Too overwhelming. Too hard.

The walls of her apartment are closing in around me, and my heart is pounding so loud in my ears, I can’t hear anything else.

It doesn’t matter how much I love her. Knowing I’m carrying a part of her dead fiancé with me is too hard.

I have to get away from here.

Her tears, her pain, the photograph, the fucking letter… It’s all too much.

I can’t, she said.

“I’m sorry, Indy,” I whisper and set the letter and the photograph on the kitchen counter. “I’m just…so fucking sorry.”

Next thing I know, my feet are moving toward her door.

And I’m opening her door and moving down the hall and to the stairs.

Then, I’m outside. And my feet are pounding against the pavement and my heart is beating so loud it might have actually invaded my skull, and I can’t do anything but keep walking.

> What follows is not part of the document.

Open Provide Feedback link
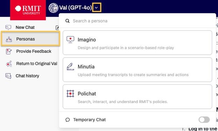Image resolution: width=218 pixels, height=131 pixels. point(34,51)
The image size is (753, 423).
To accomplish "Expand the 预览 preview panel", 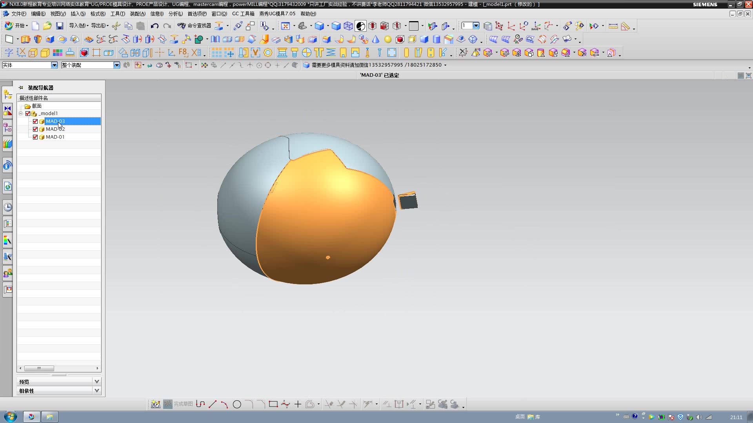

When my phone starts ringing in my pocket, I turn the fucker off.

And instead of taking the subway, I hail a cab because I just need to get out of here.

Away from Brooklyn.

Away from the girl who can’t look at me anymore without it causing her pain.

Indy

Before I know it, before I can process what’s happening, the letter and photograph are back on my kitchen counter and my front door is closing.